## [Task description]
From top to bottom, return the records that follow exactly.

## [Data]
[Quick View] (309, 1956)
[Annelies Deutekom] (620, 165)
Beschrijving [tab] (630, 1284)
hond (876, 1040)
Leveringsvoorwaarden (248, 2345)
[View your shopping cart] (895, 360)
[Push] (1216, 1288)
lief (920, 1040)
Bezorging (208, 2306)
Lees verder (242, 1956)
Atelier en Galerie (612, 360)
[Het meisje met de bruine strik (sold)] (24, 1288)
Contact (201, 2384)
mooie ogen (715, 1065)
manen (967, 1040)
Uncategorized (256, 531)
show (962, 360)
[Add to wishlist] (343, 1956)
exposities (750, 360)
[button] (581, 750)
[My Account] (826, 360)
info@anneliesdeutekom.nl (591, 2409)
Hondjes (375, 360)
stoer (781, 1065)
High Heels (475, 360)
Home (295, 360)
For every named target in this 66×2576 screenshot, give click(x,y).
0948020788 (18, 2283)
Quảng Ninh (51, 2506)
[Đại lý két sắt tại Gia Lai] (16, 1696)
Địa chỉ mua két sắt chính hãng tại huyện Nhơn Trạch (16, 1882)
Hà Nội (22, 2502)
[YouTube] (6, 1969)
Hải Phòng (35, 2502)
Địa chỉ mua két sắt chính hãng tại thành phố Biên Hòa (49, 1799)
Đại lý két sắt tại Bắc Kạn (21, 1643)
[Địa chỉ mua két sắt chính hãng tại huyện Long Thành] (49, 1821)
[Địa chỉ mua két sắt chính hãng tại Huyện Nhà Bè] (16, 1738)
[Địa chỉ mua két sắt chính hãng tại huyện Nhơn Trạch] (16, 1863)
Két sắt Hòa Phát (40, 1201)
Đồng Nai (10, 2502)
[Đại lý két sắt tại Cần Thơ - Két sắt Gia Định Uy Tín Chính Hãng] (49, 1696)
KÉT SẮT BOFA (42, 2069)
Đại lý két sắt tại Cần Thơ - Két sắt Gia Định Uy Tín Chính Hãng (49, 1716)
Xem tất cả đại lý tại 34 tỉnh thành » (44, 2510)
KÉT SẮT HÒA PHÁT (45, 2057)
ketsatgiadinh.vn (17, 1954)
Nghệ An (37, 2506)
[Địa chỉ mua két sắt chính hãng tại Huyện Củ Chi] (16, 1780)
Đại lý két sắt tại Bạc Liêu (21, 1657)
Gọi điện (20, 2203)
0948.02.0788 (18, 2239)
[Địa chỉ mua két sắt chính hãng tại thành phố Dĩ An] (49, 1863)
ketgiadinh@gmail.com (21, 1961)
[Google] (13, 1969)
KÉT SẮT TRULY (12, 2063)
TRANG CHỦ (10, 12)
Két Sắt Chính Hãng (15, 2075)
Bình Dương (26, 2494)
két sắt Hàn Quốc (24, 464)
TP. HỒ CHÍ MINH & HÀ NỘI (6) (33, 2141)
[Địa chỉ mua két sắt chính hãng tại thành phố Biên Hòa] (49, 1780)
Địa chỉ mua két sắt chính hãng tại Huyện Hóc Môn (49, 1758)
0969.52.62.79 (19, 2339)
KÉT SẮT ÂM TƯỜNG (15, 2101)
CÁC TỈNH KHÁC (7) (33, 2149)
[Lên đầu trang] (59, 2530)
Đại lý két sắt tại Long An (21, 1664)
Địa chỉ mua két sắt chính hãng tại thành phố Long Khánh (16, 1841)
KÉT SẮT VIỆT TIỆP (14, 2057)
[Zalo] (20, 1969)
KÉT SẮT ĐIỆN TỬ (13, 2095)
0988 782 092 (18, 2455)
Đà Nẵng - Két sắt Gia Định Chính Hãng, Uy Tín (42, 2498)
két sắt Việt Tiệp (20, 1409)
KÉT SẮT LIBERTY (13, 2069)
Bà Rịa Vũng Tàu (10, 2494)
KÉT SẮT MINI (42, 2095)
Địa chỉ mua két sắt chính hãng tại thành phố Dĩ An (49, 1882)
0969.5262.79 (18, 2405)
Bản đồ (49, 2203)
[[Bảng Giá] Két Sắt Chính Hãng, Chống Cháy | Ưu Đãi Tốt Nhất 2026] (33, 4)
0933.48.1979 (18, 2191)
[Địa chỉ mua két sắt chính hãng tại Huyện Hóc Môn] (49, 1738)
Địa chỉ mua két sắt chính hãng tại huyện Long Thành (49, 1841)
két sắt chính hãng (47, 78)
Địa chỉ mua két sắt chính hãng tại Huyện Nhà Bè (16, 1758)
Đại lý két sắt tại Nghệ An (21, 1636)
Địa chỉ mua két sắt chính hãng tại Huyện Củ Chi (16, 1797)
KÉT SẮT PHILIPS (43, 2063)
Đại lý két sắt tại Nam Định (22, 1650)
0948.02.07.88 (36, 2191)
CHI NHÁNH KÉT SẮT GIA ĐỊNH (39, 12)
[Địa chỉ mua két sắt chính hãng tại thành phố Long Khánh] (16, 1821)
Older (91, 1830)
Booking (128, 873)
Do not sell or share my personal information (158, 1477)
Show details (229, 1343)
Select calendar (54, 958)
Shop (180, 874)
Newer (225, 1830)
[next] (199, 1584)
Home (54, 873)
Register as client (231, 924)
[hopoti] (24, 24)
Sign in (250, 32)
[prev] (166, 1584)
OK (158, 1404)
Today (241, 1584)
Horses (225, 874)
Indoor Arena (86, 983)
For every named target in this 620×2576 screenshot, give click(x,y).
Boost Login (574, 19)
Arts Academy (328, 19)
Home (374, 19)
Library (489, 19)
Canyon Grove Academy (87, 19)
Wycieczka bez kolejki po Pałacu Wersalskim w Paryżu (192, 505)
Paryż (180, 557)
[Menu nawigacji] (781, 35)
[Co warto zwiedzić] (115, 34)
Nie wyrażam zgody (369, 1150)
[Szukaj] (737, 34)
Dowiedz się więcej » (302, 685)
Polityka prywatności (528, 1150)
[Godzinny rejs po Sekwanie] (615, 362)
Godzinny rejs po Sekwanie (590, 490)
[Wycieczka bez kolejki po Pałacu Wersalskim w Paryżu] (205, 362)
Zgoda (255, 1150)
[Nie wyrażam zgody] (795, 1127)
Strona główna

## [Answer to the problem]
[Quick View] (309, 1956)
[Annelies Deutekom] (620, 165)
Beschrijving [tab] (630, 1284)
hond (876, 1040)
Leveringsvoorwaarden (248, 2345)
[View your shopping cart] (895, 360)
[Push] (1216, 1288)
lief (920, 1040)
Bezorging (208, 2306)
Lees verder (242, 1956)
Atelier en Galerie (612, 360)
[Het meisje met de bruine strik (sold)] (24, 1288)
Contact (201, 2384)
mooie ogen (715, 1065)
manen (967, 1040)
Uncategorized (256, 531)
show (962, 360)
[Add to wishlist] (343, 1956)
exposities (750, 360)
[button] (581, 750)
[My Account] (826, 360)
info@anneliesdeutekom.nl (591, 2409)
Hondjes (375, 360)
stoer (781, 1065)
High Heels (475, 360)
Home (295, 360)
For every named target in this 66×2576 screenshot, give click(x,y).
0948020788 (18, 2283)
Quảng Ninh (51, 2506)
[Đại lý két sắt tại Gia Lai] (16, 1696)
Địa chỉ mua két sắt chính hãng tại huyện Nhơn Trạch (16, 1882)
Hà Nội (22, 2502)
[YouTube] (6, 1969)
Hải Phòng (35, 2502)
Địa chỉ mua két sắt chính hãng tại thành phố Biên Hòa (49, 1799)
Đại lý két sắt tại Bắc Kạn (21, 1643)
[Địa chỉ mua két sắt chính hãng tại huyện Long Thành] (49, 1821)
[Địa chỉ mua két sắt chính hãng tại Huyện Nhà Bè] (16, 1738)
[Địa chỉ mua két sắt chính hãng tại huyện Nhơn Trạch] (16, 1863)
Két sắt Hòa Phát (40, 1201)
Đồng Nai (10, 2502)
[Đại lý két sắt tại Cần Thơ - Két sắt Gia Định Uy Tín Chính Hãng] (49, 1696)
KÉT SẮT BOFA (42, 2069)
Đại lý két sắt tại Cần Thơ - Két sắt Gia Định Uy Tín Chính Hãng (49, 1716)
Xem tất cả đại lý tại 34 tỉnh thành » (44, 2510)
KÉT SẮT HÒA PHÁT (45, 2057)
ketsatgiadinh.vn (17, 1954)
Nghệ An (37, 2506)
[Địa chỉ mua két sắt chính hãng tại Huyện Củ Chi] (16, 1780)
Đại lý két sắt tại Bạc Liêu (21, 1657)
Gọi điện (20, 2203)
0948.02.0788 (18, 2239)
[Địa chỉ mua két sắt chính hãng tại thành phố Dĩ An] (49, 1863)
ketgiadinh@gmail.com (21, 1961)
[Google] (13, 1969)
KÉT SẮT TRULY (12, 2063)
TRANG CHỦ (10, 12)
Két Sắt Chính Hãng (15, 2075)
Bình Dương (26, 2494)
két sắt Hàn Quốc (24, 464)
TP. HỒ CHÍ MINH & HÀ NỘI (6) (33, 2141)
[Địa chỉ mua két sắt chính hãng tại thành phố Biên Hòa] (49, 1780)
Địa chỉ mua két sắt chính hãng tại Huyện Hóc Môn (49, 1758)
0969.52.62.79 (19, 2339)
KÉT SẮT ÂM TƯỜNG (15, 2101)
CÁC TỈNH KHÁC (7) (33, 2149)
[Lên đầu trang] (59, 2530)
Đại lý két sắt tại Long An (21, 1664)
Địa chỉ mua két sắt chính hãng tại thành phố Long Khánh (16, 1841)
KÉT SẮT VIỆT TIỆP (14, 2057)
[Zalo] (20, 1969)
KÉT SẮT ĐIỆN TỬ (13, 2095)
0988 782 092 (18, 2455)
Đà Nẵng - Két sắt Gia Định Chính Hãng, Uy Tín (42, 2498)
két sắt Việt Tiệp (20, 1409)
KÉT SẮT LIBERTY (13, 2069)
Bà Rịa Vũng Tàu (10, 2494)
KÉT SẮT MINI (42, 2095)
Địa chỉ mua két sắt chính hãng tại thành phố Dĩ An (49, 1882)
0969.5262.79 (18, 2405)
Bản đồ (49, 2203)
[[Bảng Giá] Két Sắt Chính Hãng, Chống Cháy | Ưu Đãi Tốt Nhất 2026] (33, 4)
0933.48.1979 (18, 2191)
[Địa chỉ mua két sắt chính hãng tại Huyện Hóc Môn] (49, 1738)
Địa chỉ mua két sắt chính hãng tại huyện Long Thành (49, 1841)
két sắt chính hãng (47, 78)
Địa chỉ mua két sắt chính hãng tại Huyện Nhà Bè (16, 1758)
Đại lý két sắt tại Nghệ An (21, 1636)
Địa chỉ mua két sắt chính hãng tại Huyện Củ Chi (16, 1797)
KÉT SẮT PHILIPS (43, 2063)
Đại lý két sắt tại Nam Định (22, 1650)
0948.02.07.88 (36, 2191)
CHI NHÁNH KÉT SẮT GIA ĐỊNH (39, 12)
[Địa chỉ mua két sắt chính hãng tại thành phố Long Khánh] (16, 1821)
Older (91, 1830)
Booking (128, 873)
Do not sell or share my personal information (158, 1477)
Show details (229, 1343)
Select calendar (54, 958)
Shop (180, 874)
Newer (225, 1830)
[next] (199, 1584)
Home (54, 873)
Register as client (231, 924)
[hopoti] (24, 24)
Sign in (250, 32)
[prev] (166, 1584)
OK (158, 1404)
Today (241, 1584)
Horses (225, 874)
Indoor Arena (86, 983)
For every named target in this 620×2576 screenshot, give click(x,y).
Boost Login (574, 19)
Arts Academy (328, 19)
Home (374, 19)
Library (489, 19)
Canyon Grove Academy (87, 19)
Wycieczka bez kolejki po Pałacu Wersalskim w Paryżu (192, 505)
Paryż (180, 557)
[Menu nawigacji] (781, 35)
[Co warto zwiedzić] (115, 34)
Nie wyrażam zgody (369, 1150)
[Szukaj] (737, 34)
Dowiedz się więcej » (302, 685)
Polityka prywatności (528, 1150)
[Godzinny rejs po Sekwanie] (615, 362)
Godzinny rejs po Sekwanie (590, 490)
[Wycieczka bez kolejki po Pałacu Wersalskim w Paryżu] (205, 362)
Zgoda (255, 1150)
[Nie wyrażam zgody] (795, 1127)
Strona główna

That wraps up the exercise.